The next day, Saurai woke up early.
Even though he had wanted to study more last night, he decided against it. He didn't know how the next day would turn out, and he wanted to be prepared. He knew how important sleep was for that.
After freshening up, he met up with Bryn and Coral. Together, they went to the dormitory AI to get a special access code. Once they flashed their identities, they received authorization. The three of them were granted limited-time access to go outside the academy.
They left the academy building, and as they moved through the corridors, everything began to change. The paths were wider and cleaner, lined with dull gold veins of circuitry that pulsed softly like a living nervous system. Here, the structure seemed to be built upside down. The deck was considered the "ground floor," and the numbered floors began downward from there.
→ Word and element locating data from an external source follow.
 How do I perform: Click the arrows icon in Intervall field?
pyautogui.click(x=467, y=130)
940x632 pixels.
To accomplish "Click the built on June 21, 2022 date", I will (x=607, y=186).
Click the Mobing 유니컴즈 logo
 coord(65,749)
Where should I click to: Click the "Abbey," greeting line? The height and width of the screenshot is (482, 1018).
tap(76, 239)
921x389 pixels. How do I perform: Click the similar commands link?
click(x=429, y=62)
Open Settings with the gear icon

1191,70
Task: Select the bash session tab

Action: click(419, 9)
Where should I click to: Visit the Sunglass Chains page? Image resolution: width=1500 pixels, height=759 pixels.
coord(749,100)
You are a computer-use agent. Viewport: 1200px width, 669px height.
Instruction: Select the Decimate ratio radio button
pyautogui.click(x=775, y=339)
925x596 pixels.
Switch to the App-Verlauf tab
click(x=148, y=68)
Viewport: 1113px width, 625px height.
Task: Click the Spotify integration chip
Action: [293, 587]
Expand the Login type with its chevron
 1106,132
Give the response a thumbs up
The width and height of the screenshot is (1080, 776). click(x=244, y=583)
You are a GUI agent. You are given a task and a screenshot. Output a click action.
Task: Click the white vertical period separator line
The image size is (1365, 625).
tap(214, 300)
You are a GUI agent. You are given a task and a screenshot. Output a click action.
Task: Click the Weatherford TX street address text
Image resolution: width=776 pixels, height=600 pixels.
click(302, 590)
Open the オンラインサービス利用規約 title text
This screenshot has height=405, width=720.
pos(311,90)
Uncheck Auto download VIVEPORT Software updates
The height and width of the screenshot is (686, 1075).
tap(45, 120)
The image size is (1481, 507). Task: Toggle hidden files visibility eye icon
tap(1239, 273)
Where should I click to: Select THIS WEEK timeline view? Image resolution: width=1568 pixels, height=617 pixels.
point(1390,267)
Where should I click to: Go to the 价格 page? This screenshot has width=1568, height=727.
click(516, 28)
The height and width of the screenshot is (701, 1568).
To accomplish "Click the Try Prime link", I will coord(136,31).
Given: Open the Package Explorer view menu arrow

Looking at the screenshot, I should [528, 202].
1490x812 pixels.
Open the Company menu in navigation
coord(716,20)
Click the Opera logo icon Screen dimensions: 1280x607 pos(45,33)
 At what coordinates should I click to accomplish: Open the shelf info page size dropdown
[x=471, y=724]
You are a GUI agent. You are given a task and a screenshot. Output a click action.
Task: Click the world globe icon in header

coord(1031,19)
They took a lift from the residential zone to the first floor, but from that point onward, they had to take the stairs. It was long, winding ones that spiraled upward like a coiled shell trying to reach the heavens.
As they climbed, Saurai couldn't help but notice how many floors there really were. Far more than what they had ever seen in the training maps.
Artemis-5 wasn't a ship. That word now felt too small.
It was more like a floating metropolitan city.
There were many lifts on the first floor, and people were coming out in organized rows. Some were with their families. Some were in groups like them.
Coral nudged Saurai. "Did you see the merchants' lifts?"
Saurai shook his head. "No."
"They're somewhere else," Coral explained. "They're massive big enough to carry hundreds of people at once."
They all moved forward, joining a stream of people climbing the main stairway.
Steel bones and fiber-optic veins stretched upward and downward beyond their field of view. The echo of their footsteps rang faintly in the vast, towering space. No wonder students rarely got access to this area because the academy was just a small slice of a much greater whole.
By the time they reached the top, Saurai was breathless not from fatigue, but from anticipation.
The stairwell ended at a massive airlock-style door, glimmering with heat shielding and embedded sensor nodes. It opened with a hiss, and light flooded in.
But it wasn't artificial light.
It was real light.
Warm, raw sunlight.
The three of them stepped through into a place that felt like a different world.
The deck of Artemis-5 was a sprawling expanse of reinforced plating and smooth, wind-worn tiles, far wider than any school courtyard Saurai had ever seen. Protective shielding domes arched overhead, but most of them were now transparent, revealing the sky above. It was real, open sky, tinged soft pink with fading clouds and a distant horizon that shimmered like melted glass.
Saurai froze.
He inhaled.
The air wasn't recycled. It wasn't stale or filtered through layers of machines. It was cool. Crisp. And full of life. There was a salty scent in it. real salt. The tang of the sea that Artemis-5 hovered above. His lungs didn't quite know what to do with it at first.
He looked up, lifting a hand to shield his eyes.
The sun wasn't harsh, but it was radiant. Warm. Not the cold glare of LED lights from the academy below. A wash of real sunlight bathed the deck in a soft golden hue.
It hit him hard.
He hadn't seen the sky since transmigrating. Not once. And now that he was seeing it so he realized how much he had missed it.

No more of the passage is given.